Duration: 80 minuates
Abstract: In recent years, long-tailed learning is revived in deep learning along with some new progresses on representation, model ensemble and loss design. The broad research areas related to this topic separately promote the development of long-tailed learning in the similar spirit. In this tutorial, we will first briefly review the core issues in long-tailed learning and its diverse downstream scenarios. Then, we will review classical methods to handle the long-tailed learning along with some exemplar methods from the perspectives of data augmentation, model ensemble and loss design. Finally, we will discuss some future directions in long-tailed learning under weakly-supervised and self-supervised settings. We hope our summarization can help the audiences systematically understand the past, present and future of long-tailed learning.
Short Bio: Jiangchao Yao is machine learning researcher whose interests fall on self-supervised and weakly-sueprvised long-tailed learning, label noise and adversarially robust learning.
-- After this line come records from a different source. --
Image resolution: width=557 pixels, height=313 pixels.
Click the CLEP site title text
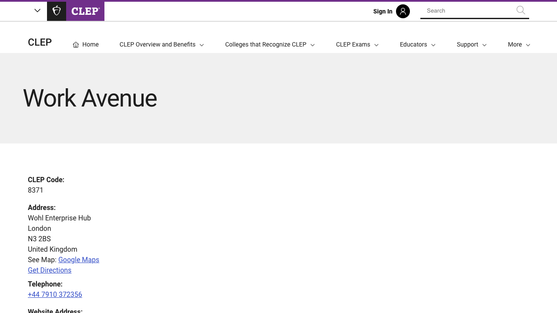[x=40, y=42]
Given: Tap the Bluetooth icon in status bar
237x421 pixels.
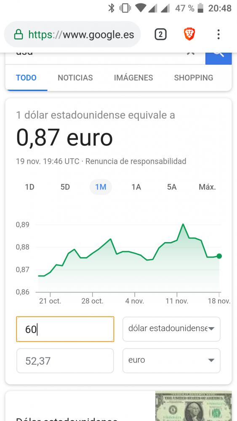Looking at the screenshot, I should pyautogui.click(x=112, y=8).
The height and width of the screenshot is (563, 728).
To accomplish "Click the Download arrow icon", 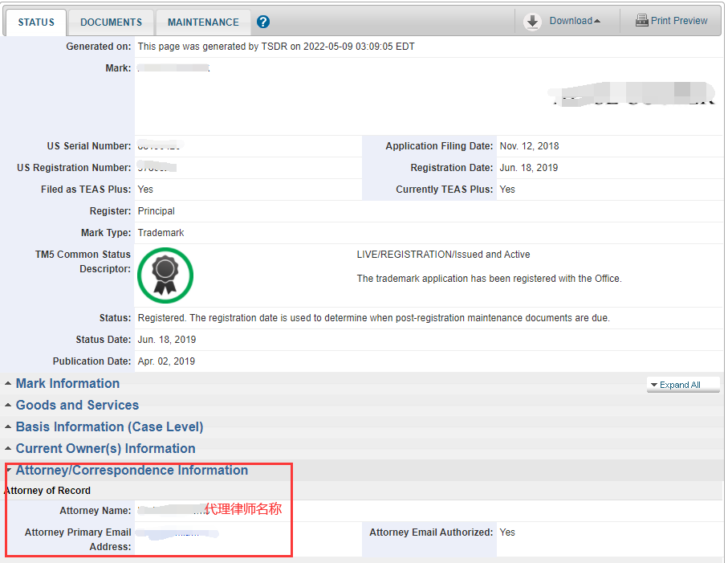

He received his dual Ph.D. degree under the supervision of Ya Zhang in Shanghai Jiao Tong University and Ivor W. Tsang in University of Technology Sydney in 2019. After that, he joined into DAMO Academy, Alibaba Group as an algorithm expert and spent three years to study the long-tailed characteristics of data in industrial recommender systems. He is currently an assistant professor in Cooperative Medianet Innovation Center, Shanghai Jiao Tong University and also a research scientist in Shanghai AI laboratory. He has published more than 40 papers on the journals and Conferences like IEEE Transactions on Pattern Analysis and Machine Intelligence, IEEE Transactions on Knowledge Discovery and Engineering, ICML, NeurIPS, ICLR. He has served as program committees of ICML, NeurIPS, ICLR, KDD, ECML, ACML, AAAI and IJCAI.